A temporal split divides the dataset by time instead of randomly. Training data consists of events that occurred before a cutoff date. Test data consists of events that occurred after the cutoff. The model learns from the past and is evaluated on the future. This is the only evaluation protocol that produces realistic performance estimates for time-dependent prediction tasks.
Why random splits fail on graphs
Consider a churn prediction task with a random 80/20 split. A customer in the test set has orders spanning January to June. Some of their January orders land in the training set, some April orders in the test set. During training, the GNN aggregates messages from the customer's January orders, which share product nodes with their April orders. Future purchase patterns leak into the training representation.
The result: development AUROC is 0.88. Production AUROC is 0.74. The 14% gap is entirely due to temporal leakage through the graph structure.
How to implement temporal splits
import pandas as pd
def temporal_split(timestamps, train_ratio=0.7, val_ratio=0.1):
"""Split data by time into train/val/test."""
sorted_times = sorted(timestamps.unique())
n = len(sorted_times)
train_cutoff = sorted_times[int(n * train_ratio)]
val_cutoff = sorted_times[int(n * (train_ratio + val_ratio))]
train_mask = timestamps < train_cutoff
val_mask = (timestamps >= train_cutoff) & (timestamps < val_cutoff)
test_mask = timestamps >= val_cutoff
return train_mask, val_mask, test_mask
# For graph data, apply to BOTH nodes and edges:
# 1. Node split: which entities to predict on
node_train, node_val, node_test = temporal_split(node_timestamps)
# 2. Edge filter: which edges are visible during training
# Training: only edges before train_cutoff
# Validation: only edges before val_cutoff
# Test: only edges before test_cutoffThe split applies to both target nodes and the edges visible during GNN computation. Both must respect the temporal boundary.
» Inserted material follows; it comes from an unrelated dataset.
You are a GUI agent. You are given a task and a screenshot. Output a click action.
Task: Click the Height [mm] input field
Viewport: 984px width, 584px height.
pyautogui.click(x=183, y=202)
Graph-specific considerations
Edge visibility
In a temporal graph split, the edge set changes per split:
- Training: Only edges with t < train_cutoff
- Validation: Only edges with t < val_cutoff
- Testing: Only edges with t < test_cutoff
This means the test set GNN computation uses a strictly larger graph than the training computation (it includes all training edges plus validation-period edges). This is correct: at test time, all past information is available.
New nodes
Some entities only appear after the cutoff (new customers, new products). These nodes have no training history. A robust model should handle both:
- Existing entities: Have rich historical context from before the cutoff
- New entities: Must be predicted from limited context (cold start)
Report metrics separately for existing and new entities. Performance on new entities is often 10-20% lower and matters for growth-stage businesses.
Common mistakes
- Splitting nodes but not edges: Temporal node split with all edges visible during training still leaks through future edges to training nodes.
- Using event time, not prediction time: The split should be on the prediction timestamp, not the event timestamp. Predicting March 1 churn should use the March 1 graph snapshot.
- Leaking validation into training: Using validation performance to select features or tune hyperparameters, then reporting test performance. The validation set must be strictly between train and test in time.
- Single split on seasonal data: If your single test set falls on Black Friday, performance looks great. Use rolling splits to average across periods.